_What to do_
Output only the lines of the entries that follow, starting at the one with "Given: Click the Do 17 Z-7 title in tooltip" and running down to the one with "Open the Cooling", both included and unchanged.

Pixel coordinate grounding data
[Start of Attachment]

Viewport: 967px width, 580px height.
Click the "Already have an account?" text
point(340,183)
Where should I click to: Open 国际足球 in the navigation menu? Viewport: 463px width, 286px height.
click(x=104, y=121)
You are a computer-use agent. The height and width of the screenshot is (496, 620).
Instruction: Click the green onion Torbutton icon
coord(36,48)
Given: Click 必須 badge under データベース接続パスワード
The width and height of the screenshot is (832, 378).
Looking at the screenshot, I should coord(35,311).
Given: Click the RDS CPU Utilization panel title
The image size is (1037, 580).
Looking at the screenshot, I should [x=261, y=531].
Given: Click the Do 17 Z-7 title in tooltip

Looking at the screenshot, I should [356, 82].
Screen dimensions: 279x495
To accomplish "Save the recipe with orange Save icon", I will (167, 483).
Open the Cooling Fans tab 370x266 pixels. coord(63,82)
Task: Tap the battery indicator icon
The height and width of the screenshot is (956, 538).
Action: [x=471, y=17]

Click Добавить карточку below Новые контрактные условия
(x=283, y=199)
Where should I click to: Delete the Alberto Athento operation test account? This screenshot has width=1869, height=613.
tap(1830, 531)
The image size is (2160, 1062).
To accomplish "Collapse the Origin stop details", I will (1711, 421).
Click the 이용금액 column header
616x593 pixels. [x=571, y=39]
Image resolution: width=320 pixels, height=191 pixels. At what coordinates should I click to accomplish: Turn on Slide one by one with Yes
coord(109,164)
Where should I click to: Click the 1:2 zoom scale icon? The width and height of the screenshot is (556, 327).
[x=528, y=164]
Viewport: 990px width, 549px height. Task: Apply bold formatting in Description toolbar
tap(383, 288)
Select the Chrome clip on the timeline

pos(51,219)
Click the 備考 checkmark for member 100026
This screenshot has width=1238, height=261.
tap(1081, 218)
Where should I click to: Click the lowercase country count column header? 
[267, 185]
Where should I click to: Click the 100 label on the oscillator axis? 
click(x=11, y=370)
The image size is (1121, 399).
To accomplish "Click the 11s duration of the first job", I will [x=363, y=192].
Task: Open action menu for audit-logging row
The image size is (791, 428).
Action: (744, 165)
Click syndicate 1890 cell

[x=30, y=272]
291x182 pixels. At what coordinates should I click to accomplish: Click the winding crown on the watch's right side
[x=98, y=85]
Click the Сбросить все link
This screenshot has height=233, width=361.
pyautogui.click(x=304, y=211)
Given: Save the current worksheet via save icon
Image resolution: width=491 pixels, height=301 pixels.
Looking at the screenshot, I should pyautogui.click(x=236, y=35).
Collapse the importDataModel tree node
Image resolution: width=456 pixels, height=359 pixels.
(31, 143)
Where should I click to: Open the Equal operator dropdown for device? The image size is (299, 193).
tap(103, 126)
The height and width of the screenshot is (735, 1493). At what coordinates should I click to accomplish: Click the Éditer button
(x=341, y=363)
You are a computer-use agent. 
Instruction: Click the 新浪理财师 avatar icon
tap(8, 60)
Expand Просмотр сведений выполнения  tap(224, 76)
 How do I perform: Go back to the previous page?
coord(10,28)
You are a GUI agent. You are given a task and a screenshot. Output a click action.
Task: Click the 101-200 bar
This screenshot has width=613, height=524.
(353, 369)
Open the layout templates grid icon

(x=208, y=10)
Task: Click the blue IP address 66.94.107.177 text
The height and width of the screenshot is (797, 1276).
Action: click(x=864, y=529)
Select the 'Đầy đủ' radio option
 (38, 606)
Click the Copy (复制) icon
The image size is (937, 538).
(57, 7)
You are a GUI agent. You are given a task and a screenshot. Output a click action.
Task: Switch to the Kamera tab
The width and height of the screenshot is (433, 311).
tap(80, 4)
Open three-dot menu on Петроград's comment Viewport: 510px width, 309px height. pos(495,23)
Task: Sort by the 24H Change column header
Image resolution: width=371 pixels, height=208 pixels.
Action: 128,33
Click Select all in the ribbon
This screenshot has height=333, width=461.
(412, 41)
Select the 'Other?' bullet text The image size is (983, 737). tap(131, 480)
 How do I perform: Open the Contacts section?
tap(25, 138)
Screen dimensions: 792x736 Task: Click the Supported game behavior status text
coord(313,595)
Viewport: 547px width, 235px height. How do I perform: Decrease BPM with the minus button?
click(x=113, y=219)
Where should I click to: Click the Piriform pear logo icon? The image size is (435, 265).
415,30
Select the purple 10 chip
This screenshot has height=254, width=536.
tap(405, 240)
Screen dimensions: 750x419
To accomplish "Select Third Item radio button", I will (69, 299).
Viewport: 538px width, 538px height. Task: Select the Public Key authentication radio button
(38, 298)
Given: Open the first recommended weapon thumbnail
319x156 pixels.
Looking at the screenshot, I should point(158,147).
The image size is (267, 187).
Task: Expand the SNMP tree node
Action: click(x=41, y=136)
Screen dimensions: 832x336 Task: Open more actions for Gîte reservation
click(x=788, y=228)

[End of Attachment]

_Answer to this task_
Given: Click the Do 17 Z-7 title in tooltip

Looking at the screenshot, I should [356, 82].
Screen dimensions: 279x495
To accomplish "Save the recipe with orange Save icon", I will (167, 483).
Open the Cooling Fans tab 370x266 pixels. coord(63,82)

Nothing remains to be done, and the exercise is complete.